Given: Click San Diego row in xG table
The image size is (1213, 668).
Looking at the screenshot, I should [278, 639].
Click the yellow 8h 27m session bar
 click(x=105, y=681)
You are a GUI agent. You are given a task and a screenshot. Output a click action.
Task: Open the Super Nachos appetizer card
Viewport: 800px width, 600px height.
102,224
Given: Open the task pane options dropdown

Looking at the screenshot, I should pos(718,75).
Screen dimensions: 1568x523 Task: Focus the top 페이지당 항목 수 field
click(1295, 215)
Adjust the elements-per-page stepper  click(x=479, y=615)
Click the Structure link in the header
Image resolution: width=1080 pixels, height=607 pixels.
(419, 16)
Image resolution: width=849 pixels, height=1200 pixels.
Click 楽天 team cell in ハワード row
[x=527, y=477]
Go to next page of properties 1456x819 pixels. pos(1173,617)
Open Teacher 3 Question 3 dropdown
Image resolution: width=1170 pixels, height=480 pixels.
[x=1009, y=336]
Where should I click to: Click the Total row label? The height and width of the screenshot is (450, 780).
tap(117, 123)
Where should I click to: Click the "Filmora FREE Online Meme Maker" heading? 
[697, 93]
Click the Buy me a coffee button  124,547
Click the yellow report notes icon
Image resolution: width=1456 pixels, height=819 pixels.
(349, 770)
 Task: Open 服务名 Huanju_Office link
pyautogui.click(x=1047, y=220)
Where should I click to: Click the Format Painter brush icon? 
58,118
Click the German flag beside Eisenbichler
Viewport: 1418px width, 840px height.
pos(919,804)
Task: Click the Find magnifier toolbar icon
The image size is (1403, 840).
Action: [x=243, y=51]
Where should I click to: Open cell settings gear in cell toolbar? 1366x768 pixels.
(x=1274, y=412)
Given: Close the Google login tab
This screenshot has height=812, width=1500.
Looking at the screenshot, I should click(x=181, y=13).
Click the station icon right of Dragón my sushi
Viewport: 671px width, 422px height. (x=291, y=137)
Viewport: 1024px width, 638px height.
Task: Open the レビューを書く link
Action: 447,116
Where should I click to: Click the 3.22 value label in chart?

■ ■ ■ ■ ■ ■ ■

The task> Please render every line of the records above as a Markdown table with two columns, Row and Record line, and leave out any blank lines.

Task response>
| Row | Record line |
|---|---|
| 1 | Given: Click San Diego row in xG table |
| 2 | The image size is (1213, 668). |
| 3 | Looking at the screenshot, I should [278, 639]. |
| 4 | Click the yellow 8h 27m session bar |
| 5 |  click(x=105, y=681) |
| 6 | You are a GUI agent. You are given a task and a screenshot. Output a click action. |
| 7 | Task: Open the Super Nachos appetizer card |
| 8 | Viewport: 800px width, 600px height. |
| 9 | 102,224 |
| 10 | Given: Open the task pane options dropdown |
| 11 | Looking at the screenshot, I should pos(718,75). |
| 12 | Screen dimensions: 1568x523 Task: Focus the top 페이지당 항목 수 field |
| 13 | click(1295, 215) |
| 14 | Adjust the elements-per-page stepper  click(x=479, y=615) |
| 15 | Click the Structure link in the header |
| 16 | Image resolution: width=1080 pixels, height=607 pixels. |
| 17 | (419, 16) |
| 18 | Image resolution: width=849 pixels, height=1200 pixels. |
| 19 | Click 楽天 team cell in ハワード row |
| 20 | [x=527, y=477] |
| 21 | Go to next page of properties 1456x819 pixels. pos(1173,617) |
| 22 | Open Teacher 3 Question 3 dropdown |
| 23 | Image resolution: width=1170 pixels, height=480 pixels. |
| 24 | [x=1009, y=336] |
| 25 | Where should I click to: Click the Total row label? The height and width of the screenshot is (450, 780). |
| 26 | tap(117, 123) |
| 27 | Where should I click to: Click the "Filmora FREE Online Meme Maker" heading?  |
| 28 | [697, 93] |
| 29 | Click the Buy me a coffee button  124,547 |
| 30 | Click the yellow report notes icon |
| 31 | Image resolution: width=1456 pixels, height=819 pixels. |
| 32 | (349, 770) |
| 33 |  Task: Open 服务名 Huanju_Office link |
| 34 | pyautogui.click(x=1047, y=220) |
| 35 | Where should I click to: Click the Format Painter brush icon?  |
| 36 | 58,118 |
| 37 | Click the German flag beside Eisenbichler |
| 38 | Viewport: 1418px width, 840px height. |
| 39 | pos(919,804) |
| 40 | Task: Click the Find magnifier toolbar icon |
| 41 | The image size is (1403, 840). |
| 42 | Action: [x=243, y=51] |
| 43 | Where should I click to: Open cell settings gear in cell toolbar? 1366x768 pixels. |
| 44 | (x=1274, y=412) |
| 45 | Given: Close the Google login tab |
| 46 | This screenshot has height=812, width=1500. |
| 47 | Looking at the screenshot, I should click(x=181, y=13). |
| 48 | Click the station icon right of Dragón my sushi |
| 49 | Viewport: 671px width, 422px height. (x=291, y=137) |
| 50 | Viewport: 1024px width, 638px height. |
| 51 | Task: Open the レビューを書く link |
| 52 | Action: 447,116 |
| 53 | Where should I click to: Click the 3.22 value label in chart? |